── Data ──
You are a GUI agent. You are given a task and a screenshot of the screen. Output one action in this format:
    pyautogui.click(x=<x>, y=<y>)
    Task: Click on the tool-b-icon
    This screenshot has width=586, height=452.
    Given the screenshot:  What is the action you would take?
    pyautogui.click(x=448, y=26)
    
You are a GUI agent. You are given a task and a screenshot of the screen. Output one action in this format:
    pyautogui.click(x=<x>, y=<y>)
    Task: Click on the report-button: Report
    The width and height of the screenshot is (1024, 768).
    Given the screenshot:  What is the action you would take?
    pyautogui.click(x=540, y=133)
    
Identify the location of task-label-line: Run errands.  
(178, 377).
───
• **What you need to do**: Write out the whole listing above again, word for word and line for line.

• **Solution**:
You are a GUI agent. You are given a task and a screenshot of the screen. Output one action in this format:
    pyautogui.click(x=<x>, y=<y>)
    Task: Click on the tool-b-icon
    This screenshot has width=586, height=452.
    Given the screenshot:  What is the action you would take?
    pyautogui.click(x=448, y=26)
    
You are a GUI agent. You are given a task and a screenshot of the screen. Output one action in this format:
    pyautogui.click(x=<x>, y=<y>)
    Task: Click on the report-button: Report
    The width and height of the screenshot is (1024, 768).
    Given the screenshot:  What is the action you would take?
    pyautogui.click(x=540, y=133)
    
Identify the location of task-label-line: Run errands.  
(178, 377).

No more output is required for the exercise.